节选

□ □ □

🎈 原创

反转二叉树，虽然不是BST但也是树相关的题目，就也写一下吧。

The following is from Max Howell @twitter:

Google: 90% of our engineers use the software you wrote (Homebrew), but you can’t invert a binary tree on a whiteboard so fuck off.

反转二叉树不需要想的太复杂，可以在对一棵树的后序遍历中将树的左右子树进行交换。前序也可以，但是交换后会使遍历的顺序变成先右后左，不过对最终的结果是没有影响的。

Input Specification:

Each input file contains one test case. For each case, the first line gives a positive integer N (≤10) which is the total number of nodes in the tree – and hence the nodes are numbered from 0 to N−1. Then N lines follow, each corresponds to a node from 0 to N−1, and gives the indices of the left and right children of the node. If the child does not exist, a - will be put at the position. Any pair of children are separated by a space.

Output Specification:

For each test case, print in the first line the level-order, and then in the second line the in-order traversal sequences of the inverted tree. There must be exactly one space between any adjacent numbers, and no extra space at the end of the line.

Sample Input:

8
1 -
- -
0 -
2 7
- -
- -
5 -
4 6

Sample Output:

3 7 2 6 4 0 5 1
6 5 7 4 3 2 0 1

#include <iostream>
#include <queue>
using namespace std;

struct Node
{
    int left;
    int right;
}node[11];
int N;
int count = 0;

int getNode(void);
void LevelTraverse(int root);
void InOrderTraverse(int root);

int main(int argc, const char *argv[])
{
    int root = getNode();
    LevelTraverse(root);
    cout << endl;
    InOrderTraverse(root);
    cout << endl;

    return 0;
}

int getNode(void)
{
    cin >> N;
    bool hashTable[N] = {false};
    for(int i = 0; i < N; i++)
    {
        char l, r;
        getchar();
        scanf("%c %c", &l, &r);
        if(l == '-')
            node[i].right = -1;
        else
        {
            node[i].right = l - '0';
            hashTable[l - '0'] = true;
        }
        if(r == '-')
            node[i].left = -1;
        else
        {
            node[i].left = r - '0';
            hashTable[r - '0'] = true;
        }
    }
    for(int i = 0; i < N; i++)
        if(hashTable[i] == false)
            return i;
    return -1;
}

void LevelTraverse(int root)
{
    int cnt = 0;
    queue<int> Q;
    if(root != -1)
        Q.push(root);
    while(!Q.empty())
    {
        int tmp = Q.front();
        Q.pop();
        cout << tmp;
        cnt++;
        if(cnt < N)
            cout << " ";
        if(node[tmp].left != -1)
            Q.push(node[tmp].left);
        if(node[tmp].right != -1)
            Q.push(node[tmp].right);
    }
}

void InOrderTraverse(int root)
{
    if(root != -1)
    {
        InOrderTraverse(node[root].left);
        cout << root;
        count++;
        if(count < N)
            cout << " ";
        InOrderTraverse(node[root].right);
    }
}

---

BST的一个特性就是对这棵树中序遍历时的序列是从小到大的有序列，可以利用这一特性将一个有序的数列填入到一颗BST中。

1064 Complete Binary Search Tree (30 point(s))

A Binary Search Tree (BST) is recursively defined as a binary tree which has the following properties:

• The left subtree of a node contains only nodes with keys less than the node’s key.

□ □ □

已存记录
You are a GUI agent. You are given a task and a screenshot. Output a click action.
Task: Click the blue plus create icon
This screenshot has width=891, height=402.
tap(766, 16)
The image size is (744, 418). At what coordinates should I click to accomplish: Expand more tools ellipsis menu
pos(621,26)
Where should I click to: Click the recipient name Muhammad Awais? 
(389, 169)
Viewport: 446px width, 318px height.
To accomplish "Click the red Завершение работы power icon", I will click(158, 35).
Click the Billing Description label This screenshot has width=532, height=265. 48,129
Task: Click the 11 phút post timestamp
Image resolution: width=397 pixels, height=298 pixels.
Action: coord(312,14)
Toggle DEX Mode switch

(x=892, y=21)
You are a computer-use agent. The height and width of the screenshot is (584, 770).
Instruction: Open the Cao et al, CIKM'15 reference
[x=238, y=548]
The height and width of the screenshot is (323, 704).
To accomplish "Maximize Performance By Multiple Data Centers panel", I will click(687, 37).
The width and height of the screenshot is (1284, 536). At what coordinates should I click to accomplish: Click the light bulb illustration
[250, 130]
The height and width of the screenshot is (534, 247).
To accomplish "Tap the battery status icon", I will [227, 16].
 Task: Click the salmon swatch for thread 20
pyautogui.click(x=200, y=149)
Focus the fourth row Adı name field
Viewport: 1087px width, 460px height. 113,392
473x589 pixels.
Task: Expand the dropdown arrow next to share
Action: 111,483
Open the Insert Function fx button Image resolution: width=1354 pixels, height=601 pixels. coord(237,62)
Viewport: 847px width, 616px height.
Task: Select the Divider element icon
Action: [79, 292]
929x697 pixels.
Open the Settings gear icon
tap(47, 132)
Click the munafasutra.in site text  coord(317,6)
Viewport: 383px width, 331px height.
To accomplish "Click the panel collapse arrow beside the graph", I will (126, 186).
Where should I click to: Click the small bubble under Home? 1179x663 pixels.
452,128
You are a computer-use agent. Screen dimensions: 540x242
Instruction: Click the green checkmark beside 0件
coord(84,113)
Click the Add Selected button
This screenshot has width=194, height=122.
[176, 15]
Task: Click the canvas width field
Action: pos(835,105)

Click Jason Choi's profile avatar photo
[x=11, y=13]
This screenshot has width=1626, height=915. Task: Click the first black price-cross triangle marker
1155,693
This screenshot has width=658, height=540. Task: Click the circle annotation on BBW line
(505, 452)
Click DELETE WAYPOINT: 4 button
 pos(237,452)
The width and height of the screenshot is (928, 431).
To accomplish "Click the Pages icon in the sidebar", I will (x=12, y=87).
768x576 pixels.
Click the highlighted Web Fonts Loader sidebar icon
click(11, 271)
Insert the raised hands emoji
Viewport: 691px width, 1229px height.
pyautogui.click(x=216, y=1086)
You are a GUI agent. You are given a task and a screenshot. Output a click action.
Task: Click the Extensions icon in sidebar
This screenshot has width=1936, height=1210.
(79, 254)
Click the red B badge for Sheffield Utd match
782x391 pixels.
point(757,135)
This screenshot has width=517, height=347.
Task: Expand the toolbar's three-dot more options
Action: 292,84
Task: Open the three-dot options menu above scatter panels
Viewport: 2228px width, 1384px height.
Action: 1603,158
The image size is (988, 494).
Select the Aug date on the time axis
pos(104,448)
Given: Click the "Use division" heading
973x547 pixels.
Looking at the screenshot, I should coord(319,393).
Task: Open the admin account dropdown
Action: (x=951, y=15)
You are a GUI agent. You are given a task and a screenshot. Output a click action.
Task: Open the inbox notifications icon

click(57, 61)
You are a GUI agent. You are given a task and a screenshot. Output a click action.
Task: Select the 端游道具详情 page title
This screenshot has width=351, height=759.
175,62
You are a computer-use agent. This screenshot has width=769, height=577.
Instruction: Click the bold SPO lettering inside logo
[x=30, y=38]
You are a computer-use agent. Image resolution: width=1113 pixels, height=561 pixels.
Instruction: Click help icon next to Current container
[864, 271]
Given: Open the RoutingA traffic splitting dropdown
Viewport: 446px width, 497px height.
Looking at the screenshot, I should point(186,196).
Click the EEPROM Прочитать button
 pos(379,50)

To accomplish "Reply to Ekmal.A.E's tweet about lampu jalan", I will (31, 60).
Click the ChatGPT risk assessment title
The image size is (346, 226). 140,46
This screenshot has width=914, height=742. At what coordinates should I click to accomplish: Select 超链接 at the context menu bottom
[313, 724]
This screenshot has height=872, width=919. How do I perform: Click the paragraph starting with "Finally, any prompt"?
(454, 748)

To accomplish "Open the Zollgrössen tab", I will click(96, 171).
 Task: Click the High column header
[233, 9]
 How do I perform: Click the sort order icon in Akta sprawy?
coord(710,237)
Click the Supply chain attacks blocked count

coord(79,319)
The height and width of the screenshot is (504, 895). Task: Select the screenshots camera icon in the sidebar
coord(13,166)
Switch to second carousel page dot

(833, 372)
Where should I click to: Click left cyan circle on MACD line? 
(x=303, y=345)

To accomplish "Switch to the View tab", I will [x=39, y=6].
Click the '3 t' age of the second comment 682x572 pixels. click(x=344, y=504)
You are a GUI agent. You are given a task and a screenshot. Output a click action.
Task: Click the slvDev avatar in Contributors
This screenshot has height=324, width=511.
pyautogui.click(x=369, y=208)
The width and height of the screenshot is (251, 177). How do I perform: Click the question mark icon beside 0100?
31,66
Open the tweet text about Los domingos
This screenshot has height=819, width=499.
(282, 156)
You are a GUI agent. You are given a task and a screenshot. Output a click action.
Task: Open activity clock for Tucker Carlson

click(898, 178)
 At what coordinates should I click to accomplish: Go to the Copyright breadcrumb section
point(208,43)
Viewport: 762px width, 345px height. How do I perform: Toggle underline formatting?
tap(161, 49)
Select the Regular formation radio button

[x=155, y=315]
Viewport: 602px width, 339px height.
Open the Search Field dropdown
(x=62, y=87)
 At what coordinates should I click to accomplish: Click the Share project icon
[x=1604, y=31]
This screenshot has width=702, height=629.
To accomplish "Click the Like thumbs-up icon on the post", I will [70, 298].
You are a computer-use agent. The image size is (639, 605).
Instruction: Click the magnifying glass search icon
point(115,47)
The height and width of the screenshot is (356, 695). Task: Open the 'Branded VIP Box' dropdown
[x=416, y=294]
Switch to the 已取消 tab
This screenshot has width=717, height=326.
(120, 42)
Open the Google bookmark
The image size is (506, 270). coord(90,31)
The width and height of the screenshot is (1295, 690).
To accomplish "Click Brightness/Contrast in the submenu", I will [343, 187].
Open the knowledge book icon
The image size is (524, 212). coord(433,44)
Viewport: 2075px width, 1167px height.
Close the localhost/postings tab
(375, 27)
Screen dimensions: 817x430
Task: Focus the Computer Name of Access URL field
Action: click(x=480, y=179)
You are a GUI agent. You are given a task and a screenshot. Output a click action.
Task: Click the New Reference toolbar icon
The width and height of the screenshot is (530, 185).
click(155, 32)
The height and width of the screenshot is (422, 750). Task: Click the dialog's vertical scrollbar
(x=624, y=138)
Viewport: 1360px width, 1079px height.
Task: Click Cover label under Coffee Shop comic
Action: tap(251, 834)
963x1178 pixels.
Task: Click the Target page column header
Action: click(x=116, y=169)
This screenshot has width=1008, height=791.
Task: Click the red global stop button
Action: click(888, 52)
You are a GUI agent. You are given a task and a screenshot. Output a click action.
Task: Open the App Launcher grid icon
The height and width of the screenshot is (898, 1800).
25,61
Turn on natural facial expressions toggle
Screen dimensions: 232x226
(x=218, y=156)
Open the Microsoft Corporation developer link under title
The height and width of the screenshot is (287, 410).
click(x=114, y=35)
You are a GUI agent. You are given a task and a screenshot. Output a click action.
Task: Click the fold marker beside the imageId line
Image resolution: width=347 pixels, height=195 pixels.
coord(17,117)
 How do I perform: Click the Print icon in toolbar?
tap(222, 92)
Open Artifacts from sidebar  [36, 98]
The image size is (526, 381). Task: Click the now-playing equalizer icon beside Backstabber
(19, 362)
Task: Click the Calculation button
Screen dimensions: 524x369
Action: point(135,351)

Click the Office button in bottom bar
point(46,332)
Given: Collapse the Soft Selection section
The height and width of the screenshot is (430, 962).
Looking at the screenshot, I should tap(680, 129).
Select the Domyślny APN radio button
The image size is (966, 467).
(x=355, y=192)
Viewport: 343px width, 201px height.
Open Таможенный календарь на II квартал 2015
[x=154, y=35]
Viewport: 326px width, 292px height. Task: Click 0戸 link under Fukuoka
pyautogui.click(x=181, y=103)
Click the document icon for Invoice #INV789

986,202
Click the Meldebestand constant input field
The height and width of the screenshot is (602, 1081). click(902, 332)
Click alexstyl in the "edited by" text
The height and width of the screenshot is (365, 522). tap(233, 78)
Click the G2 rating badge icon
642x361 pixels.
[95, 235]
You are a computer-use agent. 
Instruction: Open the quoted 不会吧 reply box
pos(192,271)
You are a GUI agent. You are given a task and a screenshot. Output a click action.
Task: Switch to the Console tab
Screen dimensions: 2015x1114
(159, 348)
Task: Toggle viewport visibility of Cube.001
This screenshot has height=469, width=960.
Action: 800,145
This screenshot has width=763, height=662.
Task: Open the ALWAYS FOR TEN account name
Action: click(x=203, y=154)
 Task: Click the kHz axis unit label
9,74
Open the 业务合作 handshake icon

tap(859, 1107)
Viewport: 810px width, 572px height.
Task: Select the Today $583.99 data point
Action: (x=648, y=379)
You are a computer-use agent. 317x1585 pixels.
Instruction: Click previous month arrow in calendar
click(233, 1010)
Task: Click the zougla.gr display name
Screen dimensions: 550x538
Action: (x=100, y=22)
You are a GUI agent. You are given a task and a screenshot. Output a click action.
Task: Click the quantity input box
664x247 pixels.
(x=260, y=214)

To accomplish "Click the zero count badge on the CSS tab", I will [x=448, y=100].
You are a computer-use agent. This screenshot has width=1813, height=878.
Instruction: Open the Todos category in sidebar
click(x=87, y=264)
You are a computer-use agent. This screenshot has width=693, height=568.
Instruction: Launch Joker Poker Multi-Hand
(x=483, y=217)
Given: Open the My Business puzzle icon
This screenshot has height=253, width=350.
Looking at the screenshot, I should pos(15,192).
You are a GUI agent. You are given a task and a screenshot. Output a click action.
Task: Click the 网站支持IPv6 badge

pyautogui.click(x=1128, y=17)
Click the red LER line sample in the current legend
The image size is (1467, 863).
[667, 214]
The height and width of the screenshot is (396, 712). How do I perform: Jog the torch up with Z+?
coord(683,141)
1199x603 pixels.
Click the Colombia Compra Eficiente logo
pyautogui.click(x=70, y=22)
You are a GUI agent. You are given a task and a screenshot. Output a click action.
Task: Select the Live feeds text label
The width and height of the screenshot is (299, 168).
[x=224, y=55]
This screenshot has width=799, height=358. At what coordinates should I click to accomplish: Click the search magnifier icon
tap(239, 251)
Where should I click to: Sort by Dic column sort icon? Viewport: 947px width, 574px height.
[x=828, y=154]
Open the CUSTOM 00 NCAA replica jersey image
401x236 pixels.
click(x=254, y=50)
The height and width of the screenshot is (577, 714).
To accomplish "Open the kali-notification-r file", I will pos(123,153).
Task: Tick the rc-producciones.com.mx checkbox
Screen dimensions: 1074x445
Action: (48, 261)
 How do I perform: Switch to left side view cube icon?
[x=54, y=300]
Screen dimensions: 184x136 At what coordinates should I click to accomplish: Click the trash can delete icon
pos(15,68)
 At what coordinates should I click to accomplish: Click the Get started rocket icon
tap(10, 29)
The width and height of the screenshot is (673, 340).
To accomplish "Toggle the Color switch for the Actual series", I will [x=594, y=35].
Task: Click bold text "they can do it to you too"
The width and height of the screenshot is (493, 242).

□ □ □

任务要求
对照关于反转二叉树的节选，判断以下三项说法是否与之相符，每项回答“是”或“否”，并原样引用起决定作用的原文词句：(a) 可以在后序遍历中交换树的左右子树来完成反转；(b) 改用前序遍历交换会改变最终结果；(c) 输入中的结点总数 N 不超过 10。 这些记录与此处内容无关。

书面回答
(a) 是：“可以在对一棵树的后序遍历中将树的左右子树进行交换”
(b) 否：“不过对最终的结果是没有影响的”
(c) 是：“the first line gives a positive integer N (≤10)”